Beta-adrenergic agonists such as clenbuterol are considered pro-growth and anti-atrophic drugs. Most effects of clenbuterol are mediated by activating Akt-mTOR signaling (Kline et al., 2007), so the concerns associated with IGF1 stimulation can also be applied to β-adrenergic agonists. However a recent report revealed that the β-adrenergic signal might act via a different mechanism (involving a G protein coupled receptor and Gαi2 induceing hypertrophy through inhibition of GSK-3β and activation of p70S6K1) that is independent of the PI3K-Akt axis (Minetti et al., 2011). Notably, the contribution of p70S6K1 and its downstream target S6 to protein synthesis in muscle is uncertain, as S6K1 knockout mice show no impairment of polysome formation, protein synthesis or protein degradation (Mieulet et al., 2007). Therefore, S6 phosphorylation should not be considered a marker of protein synthesis, and we need a better understanding of which mTOR downstream targets are crucial regulators of protein synthesis in order to evaluate the role of this pathway in muscle growth and its potential in therapeutic approaches.

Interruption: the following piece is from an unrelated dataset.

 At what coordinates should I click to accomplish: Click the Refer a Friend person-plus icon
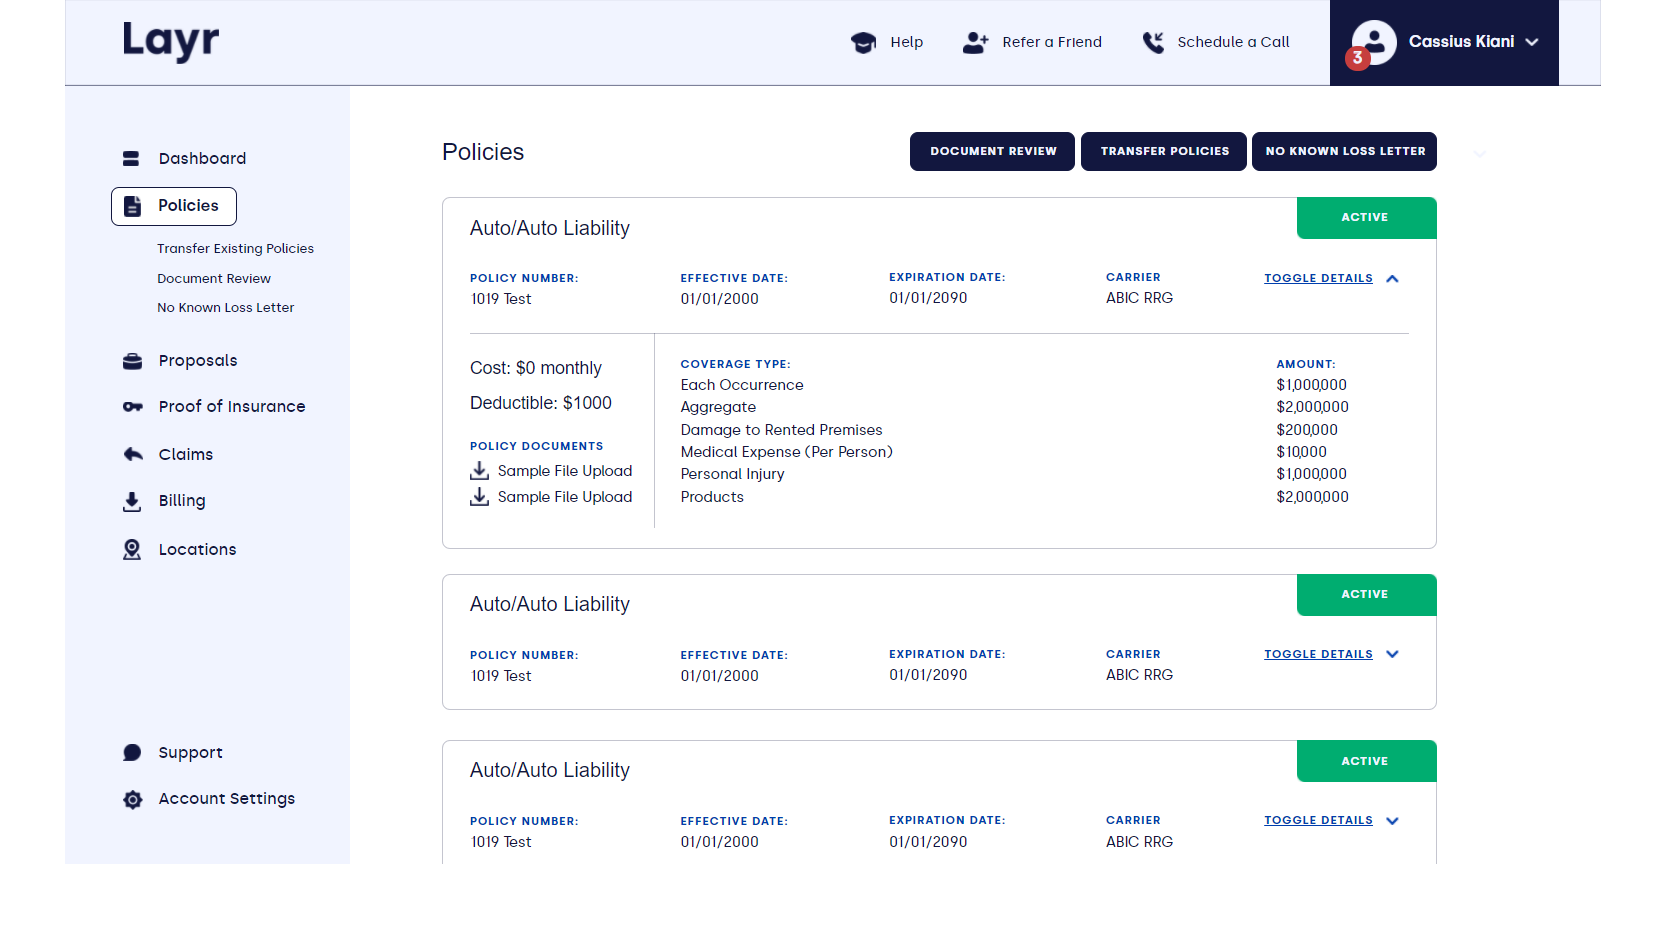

The last category of drug targets is represented by the proteasome system. Proteasome inhibitors have been successfully used to block atrophy in different animal models (Caron et al., 2011; Jamart et al., 2011; Supinski et al., 2009). However, the ubiquitin-proteasome system regulates many relevant biological processes and its prolonged inhibition might be detrimental for muscle cells. Indeed, patients chronically treated with bortezomib, a proteasome inhibitor that was approved by FDA to treat multiple myeloma, display cardiac complications (Enrico et al., 2007). Therefore, more specific approaches that can target the ubiquitin ligases involved in ubiquitination and degradation of sarcomeric proteins should be pursued. Among the different ubiquitin ligases, MuRF1 and TRAF6 seem interesting candidates for developing specific inhibitors. However, ablation of MuRF1 or TRAF6 only partially protects from muscle loss during denervation in mice (Bodine et al., 2001; Paul et al., 2010), indicating that other ubiquitin ligases are also involved in protein degradation. Moreover, it is still unknown whether different muscle atrophic conditions recruit different sets of ubiquitin ligases. Nonetheless, the findings of these last few years have greatly enhanced our knowledge of protein synthesis and degradation in skeletal muscle, and there is increasing hope that it will be possible to develop efficient therapeutic approaches for counteracting muscle wasting in the near future.